Anybody else?  It's intense, I get really crazy chills and I just start crying.  Especially when I hear "I'm Not Going" from Dreamgirls.  She's so damn good it hurts.


----------



## Jade (Feb 27, 2007)

She's amazing. Yay for her winning the Oscar too..soo deserved


----------



## macface (Feb 27, 2007)

I like her alot she rocks.


----------



## DOLLface (Feb 27, 2007)

She has such an amazing voice. I'm really happy that she won an Oscar.


----------



## SChotgurrl (Feb 27, 2007)

OMG I was watching that video today on BET and it gave me the chills too!!! She is so passionate and powerful in her music!


----------



## MAC_Pixie04 (Feb 28, 2007)

Quote:

   Originally Posted by *SChotgurrl* 

 
_OMG I was watching that video today on BET and it gave me the chills too!!! She is so passionate and powerful in her music!_

 
me and my sister were bawling at the theatre when we saw the film.  not only is her voice so powerful, her expressions were priceless.  i've never seen an actress convey such emotion in any scene.


----------



## Sanne (Feb 28, 2007)

that's girls gave me goosebumps all over my back when I watched dreamgirls, she's amazing!!! didn't she win amaerican Idol or something??


----------



## glamdoll (Feb 28, 2007)

I love how she sings i think she is good.. 
this season on american idol im votin for lakisha!
shes doing this for her daughter and moms must unite! heheh

I saw both of the movies, Babel n Dreamgirls and in my opinion
it should have gone to the hispanic lady not because im hispanic to but because of the role she played in the movie 
and her career which seldom ppl know but I do

but yeah Jennifer got it and good for her, she did a really good job too!


----------



## MiCHiE (Feb 28, 2007)

Quote:

   Originally Posted by *MAC_Pixie04* 

 
_me and my sister were bawling at the theatre when we saw the film.  not only is her voice so powerful, her expressions were priceless.  i've never seen an actress convey such emotion in any scene._

 
Jennifer's voice is great and I love her emotion. She has a song called "Stand Up" that I absolutely love to listen to. And, if you think her performance was good, you should check out Jennifer Holliday's Tony Award Performance. You will be crying, for sure...So emotional.


----------



## Viva_la_MAC_Girl (Feb 28, 2007)

No she got voted off American Idol!   ( CAN YOU BELIVE THAT! )   I guess things happens for a reason.. look where she is now in her life!
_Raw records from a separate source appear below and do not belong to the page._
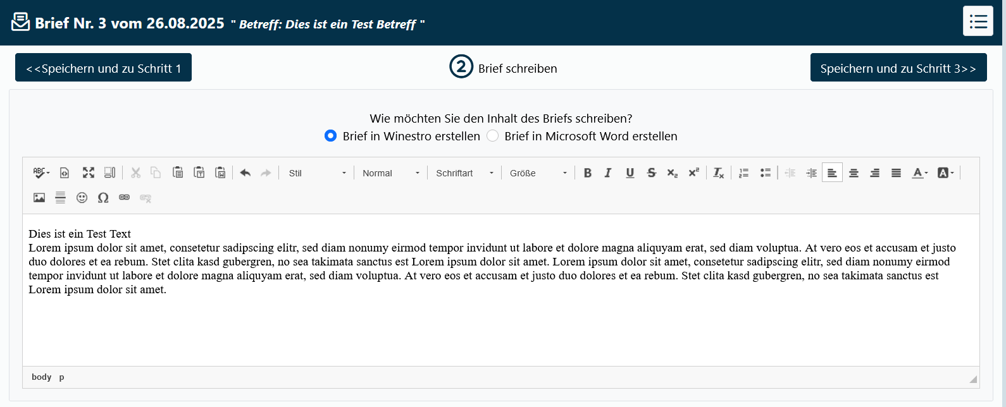The image size is (1006, 407).
Task: Click the italic formatting icon
Action: pyautogui.click(x=608, y=173)
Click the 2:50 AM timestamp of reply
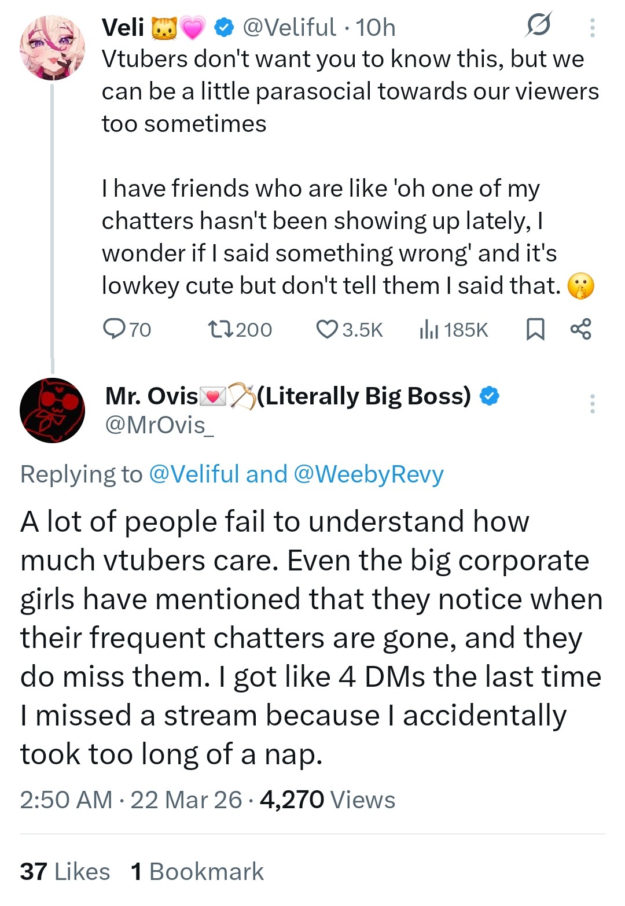The width and height of the screenshot is (625, 906). click(x=65, y=800)
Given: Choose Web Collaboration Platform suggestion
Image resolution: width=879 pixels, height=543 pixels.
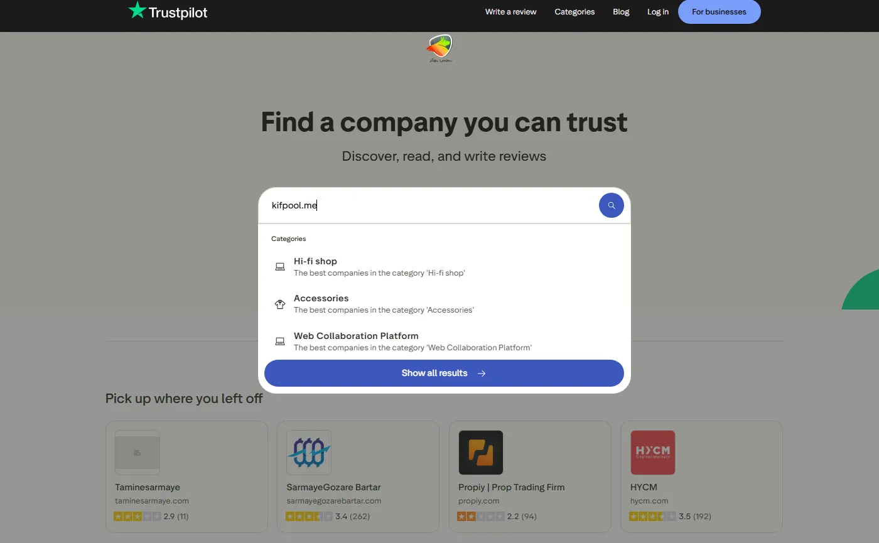Looking at the screenshot, I should coord(413,341).
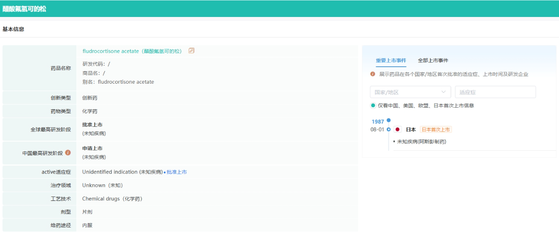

I TOTALLY AGREE.. when I heard her in Dreamgirls.. WOW.  Chills.  Emotion. amazing.



 Quote:

   Originally Posted by *Sanne* 

 
_that's girls gave me goosebumps all over my back when I watched dreamgirls, she's amazing!!! didn't she win amaerican Idol or something??_


----------



## Indigowaters (Mar 10, 2007)

Quote:

   Originally Posted by *MAC_Pixie04* 

 
_me and my sister were bawling at the theatre when we saw the film. not only is her voice so powerful, her expressions were priceless. i've never seen an actress convey such emotion in any scene._

 
I did the same thing. I was looking around and saw a lady next to me bawling and I COULDN'T STOP CRYING!


----------